Key takeaways
- Monoclonal antibodies are a type of biologic medication that can treat moderate to severe inflammatory bowel disease (IBD) by targeting specific inflammatory processes in your body.
- Your doctor might recommend this advanced type of treatment if other therapies for conditions like Crohn’s disease or ulcerative colitis have not worked for you or have caused unmanageable side effects.
- You might receive monoclonal antibodies as intravenous (IV) infusions in a clinical setting or as subcutaneous injections that you perform at home. The right method for you will depend on the specific medication and your individual needs.
Inflammatory bowel disease (IBD) is a category of autoimmune conditions that cause inflammation of your gastrointestinal tract. The two forms of IBD are Crohn’s disease and ulcerative colitis (UC).
Treatment for IBD may involve anti-inflammatory medications, corticosteroids, immunomodulators, Janus kinase (JAK) inhibitors, or biologics. Monoclonal antibodies are one type of biologic drug that can be used to treat IBD.
In this article, we discuss what monoclonal antibodies are, how they work to treat IBD, and what side effects they may cause.
Biologic drugs are medications made in a lab from organic cells. Monoclonal antibodies are a type of biologic designed to mimic the action of your body’s immune cells and target specific substances within your body.
Monoclonal antibodies are a revolutionary treatment for conditions such as cancer, infectious diseases, and autoimmune disorders, including IBD.
When used to treat IBD, monoclonal antibodies have been found to improve disease management, reduce the rate of hospitalization and surgery, and improve quality of life.
Biologics work by targeting specific molecules, cells, or proteins in your body to reach a desired outcome. To treat IBD, monoclonal antibodies work by targeting receptors and proteins that play a role in inflammatory processes, such as:
- tumor necrosis factor-alpha (TNF-alpha)
- integrins
- interleukins
Not all monoclonal antibodies work in the same way. For example, infliximab and adalimumab are TNF-alpha blockers, whereas vedolizumab is an integrin blocker.
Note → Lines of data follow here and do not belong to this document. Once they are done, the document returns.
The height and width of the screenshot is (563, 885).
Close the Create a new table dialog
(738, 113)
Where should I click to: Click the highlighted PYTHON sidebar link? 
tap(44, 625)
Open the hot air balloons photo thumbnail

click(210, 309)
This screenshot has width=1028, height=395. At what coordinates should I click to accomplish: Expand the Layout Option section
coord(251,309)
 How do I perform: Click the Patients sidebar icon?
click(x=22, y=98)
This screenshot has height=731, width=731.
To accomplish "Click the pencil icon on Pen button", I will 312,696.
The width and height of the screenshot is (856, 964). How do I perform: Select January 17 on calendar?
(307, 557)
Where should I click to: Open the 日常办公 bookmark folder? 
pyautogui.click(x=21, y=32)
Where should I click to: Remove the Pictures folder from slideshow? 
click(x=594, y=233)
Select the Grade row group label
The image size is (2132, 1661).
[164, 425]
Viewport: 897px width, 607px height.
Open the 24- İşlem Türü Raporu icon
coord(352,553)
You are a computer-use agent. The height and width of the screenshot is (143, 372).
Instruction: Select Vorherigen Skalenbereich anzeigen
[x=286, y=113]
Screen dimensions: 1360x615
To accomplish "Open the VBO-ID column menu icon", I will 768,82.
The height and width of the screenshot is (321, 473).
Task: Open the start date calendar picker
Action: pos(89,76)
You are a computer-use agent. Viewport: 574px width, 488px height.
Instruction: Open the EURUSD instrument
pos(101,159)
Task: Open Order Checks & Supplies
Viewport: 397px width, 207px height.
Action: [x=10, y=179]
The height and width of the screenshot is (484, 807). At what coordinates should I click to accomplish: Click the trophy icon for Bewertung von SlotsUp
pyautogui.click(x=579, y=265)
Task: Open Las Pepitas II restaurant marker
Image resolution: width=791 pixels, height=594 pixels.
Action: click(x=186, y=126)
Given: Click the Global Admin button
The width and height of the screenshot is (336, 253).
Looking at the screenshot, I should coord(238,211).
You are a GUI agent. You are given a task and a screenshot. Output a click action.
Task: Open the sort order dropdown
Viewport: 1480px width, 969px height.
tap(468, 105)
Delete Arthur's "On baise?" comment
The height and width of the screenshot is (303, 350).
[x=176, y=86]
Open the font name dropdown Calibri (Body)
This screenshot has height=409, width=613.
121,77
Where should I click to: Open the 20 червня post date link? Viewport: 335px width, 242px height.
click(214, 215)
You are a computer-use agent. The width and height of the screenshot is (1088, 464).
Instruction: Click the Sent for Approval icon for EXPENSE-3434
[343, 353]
No single monoclonal antibody is right for all people with IBD. Your doctor will recommend a medication based on a range of factors, including:
- whether you have Crohn’s disease or UC
- the severity of your disease
- your medical history
- your risk of complications
- the drug’s cost
Monoclonal antibody drugs that may be used to treat IBD include:
- infliximab
- adalimumab
- golimumab
- vedolizumab
- certolizumab pegol
Doctors may prescribe monoclonal antibodies if you have moderate to severe Crohn’s disease or UC that does not respond to other treatments.
You might also be a candidate if you cannot tolerate conventional treatments or if you have any health conditions or other factors that prevent you from taking other types of medication for IBD.
To maximize the benefit of monoclonal antibodies, doctors typically prescribe them in a continuous maintenance dosage rather than as needed.
Doctors may also perform therapeutic drug monitoring to track the concentration of the drug in your blood. This allows them to optimize the dosage based on your individual characteristics and response.
Monoclonal antibodies may be given via intravenous (IV) infusion or subcutaneous injection. The method of delivery depends on the type of drug and your specific condition.
IV infusions typically take place in a clinical setting. During an infusion, healthcare professionals deliver medications into your vein slowly over time.
The duration of an infusion varies based on the medication in question. For example, an infusion of the monoclonal antibody infliximab generally lasts at least 2 hours.
A subcutaneous injection is an injection under your skin.
Certain drugs can be given as either infusions or injections, whereas others are available only as injections. For example, you can give yourself doses of adalimumab at home using either a prefilled syringe or an injection pen.
When taking monoclonal antibodies for IBD, you may experience some side effects.
The specific side effects will depend on the drug, but possible effects include:
- infusion-related reactions, such as fever and itching
- injection site reactions, such as skin irritation
- respiratory infections
- headaches
- nausea
Other reactions that researchers have observed include:
- skin and subcutaneous tissue disorders
- infections
- musculoskeletal disorders
- blood disorders
- gastrointestinal disorders
- vascular (blood vessel-related) disorders
If you have moderate to severe IBD, such as Crohn’s disease or UC, your doctor may recommend taking a type of medication called a monoclonal antibody.
This type of medication may be right for you if your IBD has not responded to conventional therapies. Monoclonal antibodies are a type of biologic drug, meaning they’re made using living cells.
They’re typically given as either an IV infusion or an injection under your skin.